Como advertencia puedo decir que es un universo alterno y que tiene azúcar y arrumacos en su justa medida. ¡Disfruten la lectura!


Siente pequeños calambres en la mano, así que deja el pincel caer sobre la botellita de tinta. Ha firmado alrededor de doscientos papeles, y aún puede ver sobre su escritorio el otro montón que le queda por terminar. Suelta un suspiro de resignación, no sabe si por la excesiva cantidad de trabajo que tiene actualmente, o por la culpa de estar usando aquello como excusa para huir de su lecho matrimonial.

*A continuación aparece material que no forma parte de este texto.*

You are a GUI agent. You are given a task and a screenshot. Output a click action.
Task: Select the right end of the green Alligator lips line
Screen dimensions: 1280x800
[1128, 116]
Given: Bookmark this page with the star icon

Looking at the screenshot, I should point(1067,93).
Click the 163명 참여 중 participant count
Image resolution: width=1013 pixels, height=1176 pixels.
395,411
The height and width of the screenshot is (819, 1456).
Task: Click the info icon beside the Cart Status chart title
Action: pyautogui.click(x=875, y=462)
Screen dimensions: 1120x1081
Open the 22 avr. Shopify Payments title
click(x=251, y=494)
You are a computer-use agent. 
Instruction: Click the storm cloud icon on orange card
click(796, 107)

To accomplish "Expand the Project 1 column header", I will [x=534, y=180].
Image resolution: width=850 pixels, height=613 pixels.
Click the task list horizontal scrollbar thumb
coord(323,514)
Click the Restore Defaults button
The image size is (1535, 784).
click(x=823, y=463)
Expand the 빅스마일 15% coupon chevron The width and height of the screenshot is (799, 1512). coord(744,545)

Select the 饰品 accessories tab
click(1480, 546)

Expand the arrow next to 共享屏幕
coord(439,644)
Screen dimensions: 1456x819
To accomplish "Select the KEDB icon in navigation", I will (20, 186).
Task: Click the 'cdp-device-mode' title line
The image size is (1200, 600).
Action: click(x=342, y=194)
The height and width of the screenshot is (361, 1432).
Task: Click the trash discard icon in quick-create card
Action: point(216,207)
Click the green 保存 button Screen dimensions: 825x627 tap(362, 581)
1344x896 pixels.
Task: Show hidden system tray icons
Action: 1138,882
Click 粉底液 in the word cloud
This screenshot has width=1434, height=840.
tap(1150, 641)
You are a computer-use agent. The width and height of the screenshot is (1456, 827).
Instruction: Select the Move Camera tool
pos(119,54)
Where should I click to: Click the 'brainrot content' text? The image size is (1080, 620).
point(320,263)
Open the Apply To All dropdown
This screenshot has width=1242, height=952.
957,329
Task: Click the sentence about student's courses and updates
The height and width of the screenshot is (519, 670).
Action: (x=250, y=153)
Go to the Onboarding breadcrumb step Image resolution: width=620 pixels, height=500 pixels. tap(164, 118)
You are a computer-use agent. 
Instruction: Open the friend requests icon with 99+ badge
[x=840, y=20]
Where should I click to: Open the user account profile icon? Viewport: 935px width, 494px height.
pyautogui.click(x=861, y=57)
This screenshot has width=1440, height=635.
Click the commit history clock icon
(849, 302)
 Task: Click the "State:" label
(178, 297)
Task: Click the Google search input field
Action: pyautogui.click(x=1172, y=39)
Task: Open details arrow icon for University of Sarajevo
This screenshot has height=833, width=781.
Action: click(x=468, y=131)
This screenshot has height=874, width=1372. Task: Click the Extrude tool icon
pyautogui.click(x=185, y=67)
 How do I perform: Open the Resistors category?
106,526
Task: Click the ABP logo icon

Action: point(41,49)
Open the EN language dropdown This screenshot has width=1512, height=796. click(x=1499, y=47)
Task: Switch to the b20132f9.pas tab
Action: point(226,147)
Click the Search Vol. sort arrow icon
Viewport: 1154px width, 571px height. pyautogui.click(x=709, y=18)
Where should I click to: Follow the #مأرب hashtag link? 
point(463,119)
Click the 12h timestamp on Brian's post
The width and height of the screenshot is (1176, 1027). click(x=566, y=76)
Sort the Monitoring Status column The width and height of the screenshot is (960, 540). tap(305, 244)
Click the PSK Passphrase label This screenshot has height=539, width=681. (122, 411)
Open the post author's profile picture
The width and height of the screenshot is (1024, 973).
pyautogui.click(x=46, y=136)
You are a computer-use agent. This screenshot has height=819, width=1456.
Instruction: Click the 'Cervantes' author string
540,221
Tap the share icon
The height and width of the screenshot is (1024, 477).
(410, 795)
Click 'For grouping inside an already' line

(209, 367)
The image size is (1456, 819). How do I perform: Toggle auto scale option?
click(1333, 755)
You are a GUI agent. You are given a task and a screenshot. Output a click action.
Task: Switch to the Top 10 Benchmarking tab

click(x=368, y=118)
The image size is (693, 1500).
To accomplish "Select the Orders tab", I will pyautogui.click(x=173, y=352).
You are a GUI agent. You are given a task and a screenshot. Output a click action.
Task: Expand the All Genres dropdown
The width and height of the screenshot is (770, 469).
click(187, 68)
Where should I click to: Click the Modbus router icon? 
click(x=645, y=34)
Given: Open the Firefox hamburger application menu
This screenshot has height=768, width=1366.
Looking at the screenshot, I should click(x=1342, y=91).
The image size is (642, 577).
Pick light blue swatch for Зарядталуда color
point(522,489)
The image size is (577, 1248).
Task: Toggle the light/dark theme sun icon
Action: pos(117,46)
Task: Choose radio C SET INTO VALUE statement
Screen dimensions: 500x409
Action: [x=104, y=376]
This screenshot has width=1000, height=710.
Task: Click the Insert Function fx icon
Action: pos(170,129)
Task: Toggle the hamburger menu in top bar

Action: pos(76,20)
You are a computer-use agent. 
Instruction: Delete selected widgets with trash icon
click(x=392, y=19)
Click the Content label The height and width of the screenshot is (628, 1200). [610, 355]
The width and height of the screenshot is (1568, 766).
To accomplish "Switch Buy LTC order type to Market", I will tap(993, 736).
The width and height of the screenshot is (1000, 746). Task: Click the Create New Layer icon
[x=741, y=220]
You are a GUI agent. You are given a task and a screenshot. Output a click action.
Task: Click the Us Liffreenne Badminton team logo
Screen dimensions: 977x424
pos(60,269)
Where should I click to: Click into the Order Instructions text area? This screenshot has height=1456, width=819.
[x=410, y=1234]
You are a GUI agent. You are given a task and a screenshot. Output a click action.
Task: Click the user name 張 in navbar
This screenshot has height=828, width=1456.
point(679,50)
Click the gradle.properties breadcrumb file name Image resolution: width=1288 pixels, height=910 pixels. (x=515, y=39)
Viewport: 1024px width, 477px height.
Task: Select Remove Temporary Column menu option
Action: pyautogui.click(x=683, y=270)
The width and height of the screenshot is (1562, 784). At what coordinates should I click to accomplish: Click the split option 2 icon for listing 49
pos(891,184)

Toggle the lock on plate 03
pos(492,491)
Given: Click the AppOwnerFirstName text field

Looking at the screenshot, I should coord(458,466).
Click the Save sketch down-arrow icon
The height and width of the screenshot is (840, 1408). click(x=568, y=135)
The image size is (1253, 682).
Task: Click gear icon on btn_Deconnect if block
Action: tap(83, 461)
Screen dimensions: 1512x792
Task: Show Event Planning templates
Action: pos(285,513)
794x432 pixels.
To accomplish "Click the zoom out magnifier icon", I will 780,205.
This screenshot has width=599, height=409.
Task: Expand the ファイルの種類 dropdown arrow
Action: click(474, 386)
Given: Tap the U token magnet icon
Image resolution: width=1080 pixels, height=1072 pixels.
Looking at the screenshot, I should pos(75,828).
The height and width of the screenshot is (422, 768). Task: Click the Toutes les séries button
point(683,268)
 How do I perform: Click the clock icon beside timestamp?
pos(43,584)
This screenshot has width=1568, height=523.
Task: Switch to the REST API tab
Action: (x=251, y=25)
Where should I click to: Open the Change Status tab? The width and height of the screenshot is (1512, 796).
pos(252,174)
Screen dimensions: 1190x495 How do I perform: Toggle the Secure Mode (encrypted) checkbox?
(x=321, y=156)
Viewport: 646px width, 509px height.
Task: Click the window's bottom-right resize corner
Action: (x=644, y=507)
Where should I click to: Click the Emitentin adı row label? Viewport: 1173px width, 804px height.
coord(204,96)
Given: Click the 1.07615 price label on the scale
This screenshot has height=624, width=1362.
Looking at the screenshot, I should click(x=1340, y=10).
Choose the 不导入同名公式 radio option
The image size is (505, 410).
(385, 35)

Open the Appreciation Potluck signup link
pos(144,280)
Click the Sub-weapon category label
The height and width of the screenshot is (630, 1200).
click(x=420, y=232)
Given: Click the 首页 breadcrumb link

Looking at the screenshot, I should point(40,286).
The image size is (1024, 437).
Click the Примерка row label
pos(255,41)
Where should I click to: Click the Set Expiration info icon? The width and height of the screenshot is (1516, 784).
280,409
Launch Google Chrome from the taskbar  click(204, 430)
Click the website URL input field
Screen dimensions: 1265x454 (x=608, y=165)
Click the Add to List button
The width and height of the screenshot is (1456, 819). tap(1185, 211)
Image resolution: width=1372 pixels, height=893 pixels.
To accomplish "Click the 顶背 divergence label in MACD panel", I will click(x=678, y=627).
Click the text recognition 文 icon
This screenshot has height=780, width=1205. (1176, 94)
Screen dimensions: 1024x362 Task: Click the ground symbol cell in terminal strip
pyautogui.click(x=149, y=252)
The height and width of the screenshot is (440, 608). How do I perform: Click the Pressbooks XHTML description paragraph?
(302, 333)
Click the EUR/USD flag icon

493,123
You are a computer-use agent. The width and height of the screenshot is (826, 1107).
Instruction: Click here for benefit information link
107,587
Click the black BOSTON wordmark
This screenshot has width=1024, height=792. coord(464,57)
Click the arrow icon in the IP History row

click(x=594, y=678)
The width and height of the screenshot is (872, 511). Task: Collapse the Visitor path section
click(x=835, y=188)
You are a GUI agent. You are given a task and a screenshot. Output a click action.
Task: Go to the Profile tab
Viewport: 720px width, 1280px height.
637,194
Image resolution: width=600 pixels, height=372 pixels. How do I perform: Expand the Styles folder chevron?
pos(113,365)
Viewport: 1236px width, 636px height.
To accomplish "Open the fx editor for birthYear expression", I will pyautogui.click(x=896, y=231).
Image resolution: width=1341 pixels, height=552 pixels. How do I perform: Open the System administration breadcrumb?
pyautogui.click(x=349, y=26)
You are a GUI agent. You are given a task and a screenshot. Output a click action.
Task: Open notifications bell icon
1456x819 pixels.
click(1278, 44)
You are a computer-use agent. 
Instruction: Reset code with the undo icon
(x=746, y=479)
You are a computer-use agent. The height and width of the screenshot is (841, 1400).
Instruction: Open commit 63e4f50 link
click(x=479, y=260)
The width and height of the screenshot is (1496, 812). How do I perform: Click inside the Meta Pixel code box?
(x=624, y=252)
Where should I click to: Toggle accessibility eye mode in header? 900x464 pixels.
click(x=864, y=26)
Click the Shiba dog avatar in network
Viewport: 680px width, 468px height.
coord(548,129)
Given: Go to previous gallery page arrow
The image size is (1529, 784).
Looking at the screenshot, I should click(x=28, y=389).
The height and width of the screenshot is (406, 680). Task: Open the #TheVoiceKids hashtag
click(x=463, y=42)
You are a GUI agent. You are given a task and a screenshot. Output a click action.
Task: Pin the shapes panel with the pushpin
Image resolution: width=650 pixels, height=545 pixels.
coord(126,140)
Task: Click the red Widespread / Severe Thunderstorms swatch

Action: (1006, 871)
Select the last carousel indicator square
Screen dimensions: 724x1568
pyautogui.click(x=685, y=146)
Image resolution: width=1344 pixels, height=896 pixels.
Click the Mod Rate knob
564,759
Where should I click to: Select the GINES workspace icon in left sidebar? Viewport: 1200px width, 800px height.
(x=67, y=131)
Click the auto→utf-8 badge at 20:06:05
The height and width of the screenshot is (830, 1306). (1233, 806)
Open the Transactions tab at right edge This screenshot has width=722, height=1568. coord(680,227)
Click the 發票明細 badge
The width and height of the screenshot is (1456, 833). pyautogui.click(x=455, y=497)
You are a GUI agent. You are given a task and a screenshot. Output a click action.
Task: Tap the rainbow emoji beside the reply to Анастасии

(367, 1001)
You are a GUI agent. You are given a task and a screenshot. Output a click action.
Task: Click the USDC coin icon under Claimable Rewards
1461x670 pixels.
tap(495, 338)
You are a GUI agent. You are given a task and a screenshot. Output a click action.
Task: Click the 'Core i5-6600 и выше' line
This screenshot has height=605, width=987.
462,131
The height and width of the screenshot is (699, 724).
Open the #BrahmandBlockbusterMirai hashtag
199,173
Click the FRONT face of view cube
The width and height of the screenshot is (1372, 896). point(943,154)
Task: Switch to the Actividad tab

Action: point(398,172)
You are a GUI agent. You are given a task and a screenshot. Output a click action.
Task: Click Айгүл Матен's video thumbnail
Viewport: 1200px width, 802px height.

Tendría que ser un tonto para ignorar que su mujer probablemente esté esperándole en la cama, con aquellas ropas de seda traídas de Oriente, perfumada con las más exquisitas esencias y con esos ojos azules esperándole ansiosos. Jean sabe que el día después del matrimonio no puede excusarse de pasar la noche con su mujer por exceso de trabajo, pero sin embargo está ahí, en su despacho, mirando cómo el reloj da vueltas frente a un tumulto de papeles que debe entintar con su firma y documentos que le han enviado las naciones vecinas.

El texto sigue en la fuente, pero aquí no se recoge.